Sebagaimana masyhur di tengah umat Islam jumlah asmaul husna
adalah sembilan puluh sembilan. Di antara ayat-ayat tersebut ada yang
menunjukkan sifat Allah Swt Yang Maha Pemurah, Penuh Kasih Sayang, Maha
Pengampun, Maha Pemberi, Maha Penerima Taubat dan sebagainya. Di samping itu
ada juga asmaul husna yang menunjuk pada sifat kuasa Allah Swt., Maha Memaksa,
Maha Perkasa dan seterusnya.
Ayat yang memuat kedua asmaul husna dengan sifat penuh kasih
sayang dan sekaligus menunjukkan kekuasannya adalah al-Qur’an Surat al-Hasyr
(59); 22-24:
هُوَ
اللَّهُ الَّذِي لا إِلَهَ إِلا هُوَ عَالِمُ الْغَيْبِ وَالشَّهَادَةِ هُوَ
الرَّحْمَنُ الرَّحِيمُ هُوَ
اللَّهُ الَّذِي لا إِلَهَ إِلا هُوَ الْمَلِكُ الْقُدُّوسُ السَّلامُ الْمُؤْمِنُ
الْمُهَيْمِنُ الْعَزِيزُ الْجَبَّارُ الْمُتَكَبِّرُ سُبْحَانَ اللَّهِ عَمَّا يُشْرِكُونَ
هُوَ اللَّهُ الْخَالِقُ الْبَارِئُ
الْمُصَوِّرُ لَهُ الأسْمَاءُ الْحُسْنَى يُسَبِّحُ لَهُ مَا فِي السَّمَاوَاتِ
وَالأرْضِ وَهُوَ الْعَزِيزُ الْحَكِيمُ
Artinya:
Dia-lah Allah Yang tiada Tuhan (yang berhak
disembah) selain Dia, Yang Mengetahui yang gaib dan yang nyata, Dia-lah Yang
Maha Pemurah lagi Maha Penyayang. Dia-lah Allah Yang tiada Tuhan (yang berhak
disembah) selain Dia, Raja, Yang Maha Suci, Yang Maha Sejahtera, Yang
Mengaruniakan keamanan, Yang Maha Memelihara, Yang Maha Perkasa, Yang Maha Kuasa,
Yang Memiliki segala keagungan, Maha Suci, Allah dari apa yang mereka
persekutukan. Dia-lah Allah Yang Menciptakan, Yang Mengadakan, Yang Membentuk
Rupa, Yang Mempunyai Nama-Nama Yang Paling baik. Bertasbih kepada-Nya apa yang
ada di langit dan di bumi. Dan Dia-lah Yang Maha Perkasa lagi Maha Bijaksana. (QS. Al-Hasyr (59); 22-24)

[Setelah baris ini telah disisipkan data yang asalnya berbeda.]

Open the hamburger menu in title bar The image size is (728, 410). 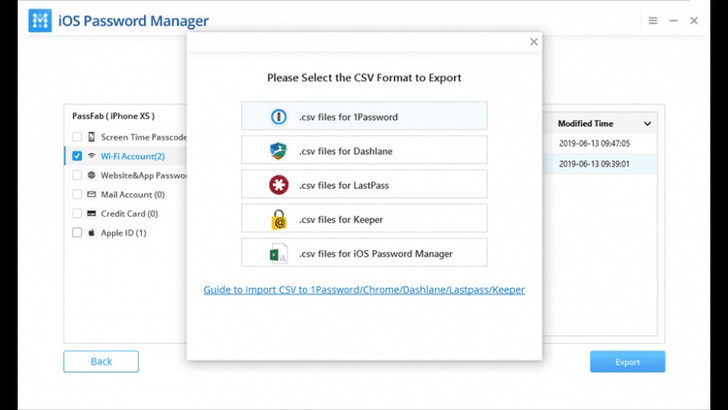tap(653, 20)
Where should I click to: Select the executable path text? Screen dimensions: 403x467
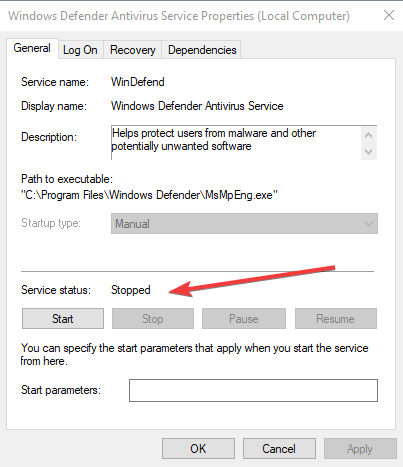tap(149, 195)
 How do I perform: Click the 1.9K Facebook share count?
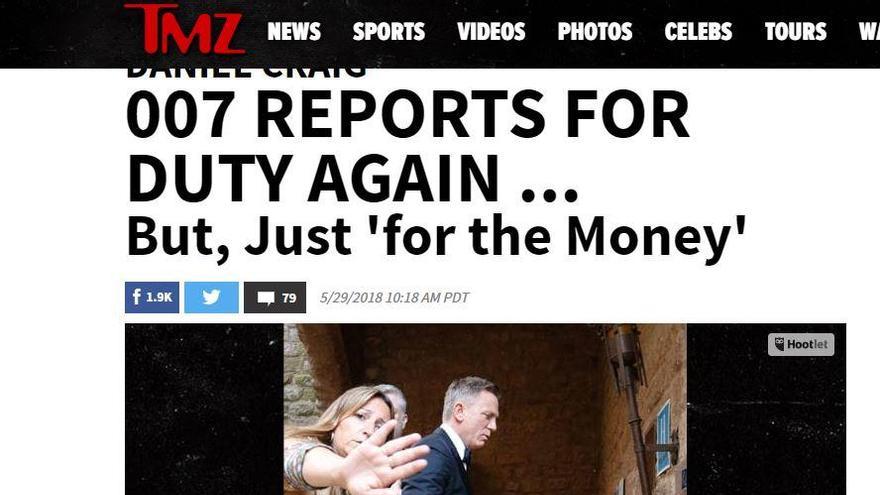(159, 297)
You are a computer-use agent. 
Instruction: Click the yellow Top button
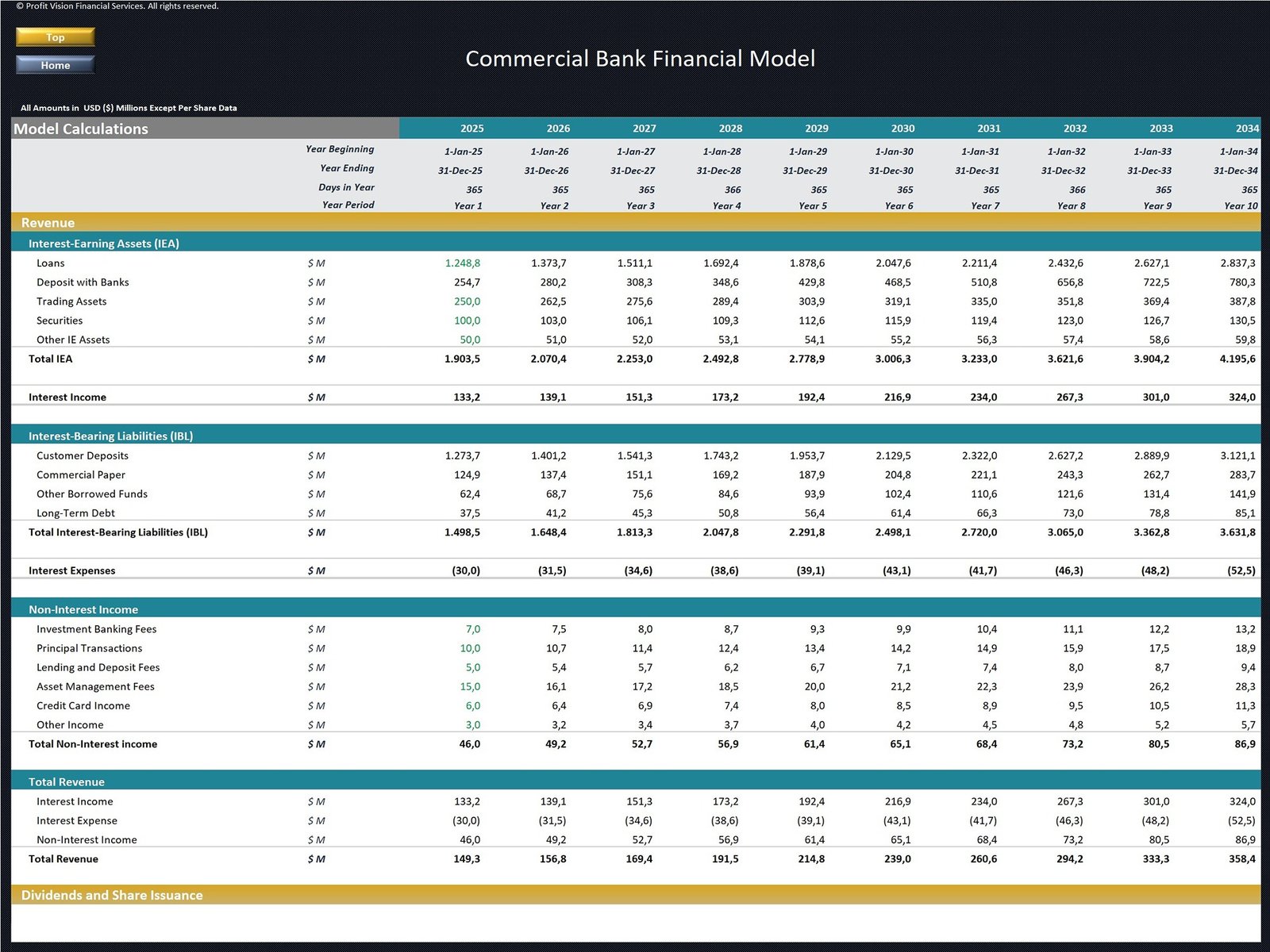pyautogui.click(x=55, y=37)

Allah adalah Tuhan yang mengetahui segala yang ghaib dan yang
nyata. Tidak ada sesuatupun di dunia ini yang luput dari pengetahuan-Nya. Semua
diketahui oleh Allah Swt meski sesuatu itu masih tersimpan di dalam hati dan
belum diutarakan oleh seseorang kepada yang lainnya. Demikianlah luasnya ilmu
Allah Swt yang meliputi langit dan bumi.
Allah Swt memiliki sifat rahman dan rahim. Sifat Rahman
Allah meliputi semua makhluk, tanpa membedakan apakan makhluk tersebut taat
kepada-Nya atau sebaliknya durhaka. Semua dikasihi Allah Swt karena memang
beliau bersifat al-Rahman. Karena itu jangan heran bila melihat orang
yang tidak beriman, hartanya melimpah, pekerjaannya enak, dia hidup dalam
kemewahan. Sebaliknya jangan pula kaget saat melihat orang-orang yang rajin dan
taat kepada Allah Swt. namun hidupnya hanya pas-pasan atau bahkan dalam
pandangan banyak orang dianggap sebagai orang miskin.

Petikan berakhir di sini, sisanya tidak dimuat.